> Records for the exercise:
+---+
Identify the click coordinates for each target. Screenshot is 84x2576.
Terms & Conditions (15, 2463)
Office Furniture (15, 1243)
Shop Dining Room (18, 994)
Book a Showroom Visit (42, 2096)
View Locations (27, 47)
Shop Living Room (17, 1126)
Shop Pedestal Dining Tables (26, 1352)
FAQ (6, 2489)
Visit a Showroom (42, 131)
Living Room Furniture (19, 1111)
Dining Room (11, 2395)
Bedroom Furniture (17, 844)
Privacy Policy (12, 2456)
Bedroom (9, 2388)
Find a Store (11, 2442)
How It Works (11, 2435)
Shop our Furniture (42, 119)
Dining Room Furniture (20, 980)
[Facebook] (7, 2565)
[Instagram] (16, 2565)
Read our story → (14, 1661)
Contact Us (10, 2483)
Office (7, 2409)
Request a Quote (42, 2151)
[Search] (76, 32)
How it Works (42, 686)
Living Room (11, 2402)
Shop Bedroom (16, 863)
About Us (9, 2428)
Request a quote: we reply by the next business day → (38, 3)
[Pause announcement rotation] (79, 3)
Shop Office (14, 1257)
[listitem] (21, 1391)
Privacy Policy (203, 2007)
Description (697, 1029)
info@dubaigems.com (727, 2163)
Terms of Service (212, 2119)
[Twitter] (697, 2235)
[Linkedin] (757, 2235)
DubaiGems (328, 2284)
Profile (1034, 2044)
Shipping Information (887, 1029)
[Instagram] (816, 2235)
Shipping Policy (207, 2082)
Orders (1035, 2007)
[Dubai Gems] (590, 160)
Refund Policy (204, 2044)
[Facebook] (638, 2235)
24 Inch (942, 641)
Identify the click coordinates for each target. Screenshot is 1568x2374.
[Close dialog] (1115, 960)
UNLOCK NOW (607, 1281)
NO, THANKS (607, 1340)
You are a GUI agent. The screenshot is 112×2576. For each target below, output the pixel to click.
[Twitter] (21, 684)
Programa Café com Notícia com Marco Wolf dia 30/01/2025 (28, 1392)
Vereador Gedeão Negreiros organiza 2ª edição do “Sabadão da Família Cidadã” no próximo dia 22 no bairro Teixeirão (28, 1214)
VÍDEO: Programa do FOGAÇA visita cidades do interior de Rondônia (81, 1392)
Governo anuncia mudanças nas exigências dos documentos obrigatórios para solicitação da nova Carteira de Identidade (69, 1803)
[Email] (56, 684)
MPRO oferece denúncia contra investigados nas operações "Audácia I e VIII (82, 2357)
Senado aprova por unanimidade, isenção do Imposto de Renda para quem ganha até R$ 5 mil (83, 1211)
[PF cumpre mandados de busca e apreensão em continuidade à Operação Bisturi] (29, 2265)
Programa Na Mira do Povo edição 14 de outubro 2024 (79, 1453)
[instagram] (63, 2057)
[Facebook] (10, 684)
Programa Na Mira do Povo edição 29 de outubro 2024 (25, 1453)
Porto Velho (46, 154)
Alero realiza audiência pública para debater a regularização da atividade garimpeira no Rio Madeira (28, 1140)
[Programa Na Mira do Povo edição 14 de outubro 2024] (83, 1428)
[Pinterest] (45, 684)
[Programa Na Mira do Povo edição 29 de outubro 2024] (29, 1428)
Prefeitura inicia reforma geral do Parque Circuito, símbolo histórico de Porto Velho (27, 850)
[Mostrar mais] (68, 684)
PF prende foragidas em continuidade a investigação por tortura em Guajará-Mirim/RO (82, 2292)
+---+
> Problem requirements: Retype all of the data shown above, word for word.

> Response to the exercise:
Identify the click coordinates for each target. Screenshot is 84x2576.
Terms & Conditions (15, 2463)
Office Furniture (15, 1243)
Shop Dining Room (18, 994)
Book a Showroom Visit (42, 2096)
View Locations (27, 47)
Shop Living Room (17, 1126)
Shop Pedestal Dining Tables (26, 1352)
FAQ (6, 2489)
Visit a Showroom (42, 131)
Living Room Furniture (19, 1111)
Dining Room (11, 2395)
Bedroom Furniture (17, 844)
Privacy Policy (12, 2456)
Bedroom (9, 2388)
Find a Store (11, 2442)
How It Works (11, 2435)
Shop our Furniture (42, 119)
Dining Room Furniture (20, 980)
[Facebook] (7, 2565)
[Instagram] (16, 2565)
Read our story → (14, 1661)
Contact Us (10, 2483)
Office (7, 2409)
Request a Quote (42, 2151)
[Search] (76, 32)
How it Works (42, 686)
Living Room (11, 2402)
Shop Bedroom (16, 863)
About Us (9, 2428)
Request a quote: we reply by the next business day → (38, 3)
[Pause announcement rotation] (79, 3)
Shop Office (14, 1257)
[listitem] (21, 1391)
Privacy Policy (203, 2007)
Description (697, 1029)
info@dubaigems.com (727, 2163)
Terms of Service (212, 2119)
[Twitter] (697, 2235)
[Linkedin] (757, 2235)
DubaiGems (328, 2284)
Profile (1034, 2044)
Shipping Information (887, 1029)
[Instagram] (816, 2235)
Shipping Policy (207, 2082)
Orders (1035, 2007)
[Dubai Gems] (590, 160)
Refund Policy (204, 2044)
[Facebook] (638, 2235)
24 Inch (942, 641)
Identify the click coordinates for each target. Screenshot is 1568x2374.
[Close dialog] (1115, 960)
UNLOCK NOW (607, 1281)
NO, THANKS (607, 1340)
You are a GUI agent. The screenshot is 112×2576. For each target below, output the pixel to click.
[Twitter] (21, 684)
Programa Café com Notícia com Marco Wolf dia 30/01/2025 (28, 1392)
Vereador Gedeão Negreiros organiza 2ª edição do “Sabadão da Família Cidadã” no próximo dia 22 no bairro Teixeirão (28, 1214)
VÍDEO: Programa do FOGAÇA visita cidades do interior de Rondônia (81, 1392)
Governo anuncia mudanças nas exigências dos documentos obrigatórios para solicitação da nova Carteira de Identidade (69, 1803)
[Email] (56, 684)
MPRO oferece denúncia contra investigados nas operações "Audácia I e VIII (82, 2357)
Senado aprova por unanimidade, isenção do Imposto de Renda para quem ganha até R$ 5 mil (83, 1211)
[PF cumpre mandados de busca e apreensão em continuidade à Operação Bisturi] (29, 2265)
Programa Na Mira do Povo edição 14 de outubro 2024 (79, 1453)
[instagram] (63, 2057)
[Facebook] (10, 684)
Programa Na Mira do Povo edição 29 de outubro 2024 (25, 1453)
Porto Velho (46, 154)
Alero realiza audiência pública para debater a regularização da atividade garimpeira no Rio Madeira (28, 1140)
[Programa Na Mira do Povo edição 14 de outubro 2024] (83, 1428)
[Pinterest] (45, 684)
[Programa Na Mira do Povo edição 29 de outubro 2024] (29, 1428)
Prefeitura inicia reforma geral do Parque Circuito, símbolo histórico de Porto Velho (27, 850)
[Mostrar mais] (68, 684)
PF prende foragidas em continuidade a investigação por tortura em Guajará-Mirim/RO (82, 2292)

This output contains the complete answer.